### Exercise passage
West Australian Premier Mark McGowan has announced he will ease the state’s hard border to the rest of the country and the world at 12.01am on Saturday, February 5.
Mr McGowan said 80 per cent of the state’s residents aged 12 and up are now fully vaccinated against COVID-19 and 89.1 per cent have received a first dose.
WA Premier Mark McGowan.Credit:Peter de Kruijff
“I am confident that this is the right time and the right way to take this important step,” Mr McGowan said.
“All domestic arrivals [aged 12 and up] must be double-vaccinated,” Mr McGowan said, unless ineligible or medically exempted.
Interstate travellers require proof of a negative PCR test within 72 hours before departure and must take another test within 48 hours of arrival in WA, if the trip is for more than five days.
If the domestic trip is for five days or less, travellers will be expected to get the test before departure but will not be required to undertake another test in WA. Those leaving WA to travel interstate will not be expected to get a test before returning home, but will need to take a PCR test within 48 hours of arrival in WA.
Mr McGowan said that when the borders reopened COVID-19 wouldn’t magically go away and “we begin a new phase of pandemic management in WA”.
“With the ability for the virus to enter the community a number of things will change in our approach,” he said.
Quarantine-free travel will be possible with COVID-positive jurisdictions, both international and interstate.
“International arrivals will still be required to return a negative PCR test result within 72 hours prior to departure and undergo a PCR test within 48 hours of arrival in Perth and on day six.
“If they are double-vaccinated there will be no requirement for quarantine.
“Unvaccinated [people] or those who have not had an approved vaccine will still be required to undertake 14 days of quarantine, whether at a hotel or at the designated Commonwealth facility when it comes online.”
He said that the state was entering the next phase of its management of the pandemic “from the safest possible position”.
Mr McGowan had flagged that the state would not reopen to the rest of Australia and the world until 90 per cent of residents aged 12 and up were fully vaccinated against COVID-19. The February 5 reopening date is firm and the plan is expected to proceed even if that target is not met, although Mr McGowan believes it is eminently achievable.

### Aim of the exercise
Reproduce the portion of the article on Western Australia's border reopening between "Mr McGowan said 80" and "or medically exempted.", inclusive. The rows that follow are separate material and have no connection to the text above.

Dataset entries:
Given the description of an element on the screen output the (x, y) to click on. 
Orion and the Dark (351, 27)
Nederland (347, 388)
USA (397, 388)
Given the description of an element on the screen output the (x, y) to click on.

### Task solution
Mr McGowan said 80 per cent of the state’s residents aged 12 and up are now fully vaccinated against COVID-19 and 89.1 per cent have received a first dose.
WA Premier Mark McGowan.Credit:Peter de Kruijff
“I am confident that this is the right time and the right way to take this important step,” Mr McGowan said.
“All domestic arrivals [aged 12 and up] must be double-vaccinated,” Mr McGowan said, unless ineligible or medically exempted.